Problem statement: Give only the number of lines in the data that contain the word "september".

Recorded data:
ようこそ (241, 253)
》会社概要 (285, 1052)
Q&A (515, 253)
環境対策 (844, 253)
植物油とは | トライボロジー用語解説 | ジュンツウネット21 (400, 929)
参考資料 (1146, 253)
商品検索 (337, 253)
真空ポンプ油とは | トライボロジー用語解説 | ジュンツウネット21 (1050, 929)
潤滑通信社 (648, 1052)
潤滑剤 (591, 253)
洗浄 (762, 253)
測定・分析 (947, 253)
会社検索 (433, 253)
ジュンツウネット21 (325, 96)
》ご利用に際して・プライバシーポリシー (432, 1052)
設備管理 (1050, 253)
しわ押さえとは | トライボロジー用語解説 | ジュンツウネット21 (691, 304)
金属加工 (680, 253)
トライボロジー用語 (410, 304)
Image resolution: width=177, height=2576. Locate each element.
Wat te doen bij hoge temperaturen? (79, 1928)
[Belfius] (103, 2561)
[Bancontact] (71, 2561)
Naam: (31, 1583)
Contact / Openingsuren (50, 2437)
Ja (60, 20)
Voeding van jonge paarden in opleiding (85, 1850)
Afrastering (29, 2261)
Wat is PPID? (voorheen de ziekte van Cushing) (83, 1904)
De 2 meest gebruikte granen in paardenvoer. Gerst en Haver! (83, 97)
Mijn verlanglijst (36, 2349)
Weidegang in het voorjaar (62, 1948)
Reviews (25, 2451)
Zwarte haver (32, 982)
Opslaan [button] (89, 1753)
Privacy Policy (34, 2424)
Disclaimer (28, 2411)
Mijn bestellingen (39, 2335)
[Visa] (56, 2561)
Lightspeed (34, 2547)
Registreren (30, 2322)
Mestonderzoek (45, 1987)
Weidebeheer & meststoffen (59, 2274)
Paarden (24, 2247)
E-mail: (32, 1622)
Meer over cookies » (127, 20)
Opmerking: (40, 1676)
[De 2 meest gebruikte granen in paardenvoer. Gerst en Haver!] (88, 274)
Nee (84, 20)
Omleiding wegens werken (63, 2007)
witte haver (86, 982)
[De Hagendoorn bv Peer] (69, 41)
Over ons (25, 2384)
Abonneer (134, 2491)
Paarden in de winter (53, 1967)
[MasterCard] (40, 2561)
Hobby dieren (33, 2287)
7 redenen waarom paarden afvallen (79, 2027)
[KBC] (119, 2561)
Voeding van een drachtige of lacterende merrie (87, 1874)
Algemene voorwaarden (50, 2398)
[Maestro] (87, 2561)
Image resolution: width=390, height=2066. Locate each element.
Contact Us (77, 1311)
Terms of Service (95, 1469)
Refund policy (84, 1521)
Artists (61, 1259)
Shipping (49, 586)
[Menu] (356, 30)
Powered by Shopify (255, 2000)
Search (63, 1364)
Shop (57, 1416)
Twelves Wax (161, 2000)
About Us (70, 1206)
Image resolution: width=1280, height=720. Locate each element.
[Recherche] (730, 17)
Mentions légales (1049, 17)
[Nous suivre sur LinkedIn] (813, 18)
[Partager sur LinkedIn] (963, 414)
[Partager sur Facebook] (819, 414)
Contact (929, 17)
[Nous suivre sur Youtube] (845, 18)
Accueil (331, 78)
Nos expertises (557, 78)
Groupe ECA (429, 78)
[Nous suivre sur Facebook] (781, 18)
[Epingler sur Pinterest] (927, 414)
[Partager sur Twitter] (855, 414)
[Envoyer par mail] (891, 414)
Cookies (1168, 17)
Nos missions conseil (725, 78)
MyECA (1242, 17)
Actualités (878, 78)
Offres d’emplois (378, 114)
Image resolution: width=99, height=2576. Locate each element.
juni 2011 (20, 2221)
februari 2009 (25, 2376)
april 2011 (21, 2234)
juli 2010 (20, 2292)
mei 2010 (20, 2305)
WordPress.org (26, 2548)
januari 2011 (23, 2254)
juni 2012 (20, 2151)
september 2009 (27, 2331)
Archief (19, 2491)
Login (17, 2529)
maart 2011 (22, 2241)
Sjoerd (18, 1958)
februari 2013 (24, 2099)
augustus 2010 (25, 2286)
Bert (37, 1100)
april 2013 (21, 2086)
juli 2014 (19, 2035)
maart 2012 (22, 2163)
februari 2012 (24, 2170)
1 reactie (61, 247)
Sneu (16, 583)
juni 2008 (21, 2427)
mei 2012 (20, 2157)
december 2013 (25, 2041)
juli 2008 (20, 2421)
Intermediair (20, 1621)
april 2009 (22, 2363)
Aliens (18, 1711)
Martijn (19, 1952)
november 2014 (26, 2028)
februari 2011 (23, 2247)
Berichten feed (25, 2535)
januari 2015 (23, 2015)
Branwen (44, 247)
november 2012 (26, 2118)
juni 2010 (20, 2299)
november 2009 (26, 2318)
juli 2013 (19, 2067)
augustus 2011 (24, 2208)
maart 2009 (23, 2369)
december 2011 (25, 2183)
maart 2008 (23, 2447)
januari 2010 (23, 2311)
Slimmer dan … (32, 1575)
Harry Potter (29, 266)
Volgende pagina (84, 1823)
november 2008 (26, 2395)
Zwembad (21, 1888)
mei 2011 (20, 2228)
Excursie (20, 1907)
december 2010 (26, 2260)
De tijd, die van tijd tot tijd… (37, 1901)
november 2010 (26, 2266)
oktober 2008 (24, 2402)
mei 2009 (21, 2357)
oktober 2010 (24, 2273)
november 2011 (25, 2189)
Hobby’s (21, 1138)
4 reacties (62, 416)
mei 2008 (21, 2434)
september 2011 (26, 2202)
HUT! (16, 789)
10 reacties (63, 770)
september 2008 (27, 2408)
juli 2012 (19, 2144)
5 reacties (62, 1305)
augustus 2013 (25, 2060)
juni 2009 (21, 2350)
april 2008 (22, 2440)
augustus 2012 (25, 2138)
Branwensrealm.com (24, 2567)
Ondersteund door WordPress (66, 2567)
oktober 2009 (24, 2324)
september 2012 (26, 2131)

Result for this task: 4